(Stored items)

★ ★ ★ ★

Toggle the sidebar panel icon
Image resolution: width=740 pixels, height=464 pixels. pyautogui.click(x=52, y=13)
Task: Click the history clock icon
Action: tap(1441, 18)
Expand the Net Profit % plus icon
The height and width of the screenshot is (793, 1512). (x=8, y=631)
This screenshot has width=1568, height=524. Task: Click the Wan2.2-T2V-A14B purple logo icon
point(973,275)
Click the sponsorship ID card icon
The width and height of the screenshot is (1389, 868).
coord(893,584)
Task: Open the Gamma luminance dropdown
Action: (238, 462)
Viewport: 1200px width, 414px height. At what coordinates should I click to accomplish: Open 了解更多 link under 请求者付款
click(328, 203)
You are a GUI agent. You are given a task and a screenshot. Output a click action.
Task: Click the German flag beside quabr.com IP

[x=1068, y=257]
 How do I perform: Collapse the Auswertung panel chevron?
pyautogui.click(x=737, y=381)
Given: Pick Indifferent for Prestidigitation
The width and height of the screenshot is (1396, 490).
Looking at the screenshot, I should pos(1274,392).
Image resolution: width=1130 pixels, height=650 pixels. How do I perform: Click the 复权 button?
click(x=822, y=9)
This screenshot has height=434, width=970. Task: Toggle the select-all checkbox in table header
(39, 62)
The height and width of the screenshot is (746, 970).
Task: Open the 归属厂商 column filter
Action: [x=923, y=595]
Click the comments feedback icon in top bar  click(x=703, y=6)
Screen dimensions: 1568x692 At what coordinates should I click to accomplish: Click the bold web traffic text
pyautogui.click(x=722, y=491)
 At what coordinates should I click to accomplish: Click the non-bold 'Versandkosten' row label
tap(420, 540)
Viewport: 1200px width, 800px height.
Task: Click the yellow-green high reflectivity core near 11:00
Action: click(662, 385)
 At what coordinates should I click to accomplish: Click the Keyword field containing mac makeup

★ ★ ★ ★

> Task instructions: Output all of the records exactly, with nothing omitted.

> Solution:
Toggle the sidebar panel icon
Image resolution: width=740 pixels, height=464 pixels. pyautogui.click(x=52, y=13)
Task: Click the history clock icon
Action: tap(1441, 18)
Expand the Net Profit % plus icon
The height and width of the screenshot is (793, 1512). (x=8, y=631)
This screenshot has width=1568, height=524. Task: Click the Wan2.2-T2V-A14B purple logo icon
point(973,275)
Click the sponsorship ID card icon
The width and height of the screenshot is (1389, 868).
coord(893,584)
Task: Open the Gamma luminance dropdown
Action: (238, 462)
Viewport: 1200px width, 414px height. At what coordinates should I click to accomplish: Open 了解更多 link under 请求者付款
click(328, 203)
You are a GUI agent. You are given a task and a screenshot. Output a click action.
Task: Click the German flag beside quabr.com IP

[x=1068, y=257]
 How do I perform: Collapse the Auswertung panel chevron?
pyautogui.click(x=737, y=381)
Given: Pick Indifferent for Prestidigitation
The width and height of the screenshot is (1396, 490).
Looking at the screenshot, I should pos(1274,392).
Image resolution: width=1130 pixels, height=650 pixels. How do I perform: Click the 复权 button?
click(x=822, y=9)
This screenshot has height=434, width=970. Task: Toggle the select-all checkbox in table header
(39, 62)
The height and width of the screenshot is (746, 970).
Task: Open the 归属厂商 column filter
Action: [x=923, y=595]
Click the comments feedback icon in top bar  click(x=703, y=6)
Screen dimensions: 1568x692 At what coordinates should I click to accomplish: Click the bold web traffic text
pyautogui.click(x=722, y=491)
 At what coordinates should I click to accomplish: Click the non-bold 'Versandkosten' row label
tap(420, 540)
Viewport: 1200px width, 800px height.
Task: Click the yellow-green high reflectivity core near 11:00
Action: click(662, 385)
 At what coordinates should I click to accomplish: Click the Keyword field containing mac makeup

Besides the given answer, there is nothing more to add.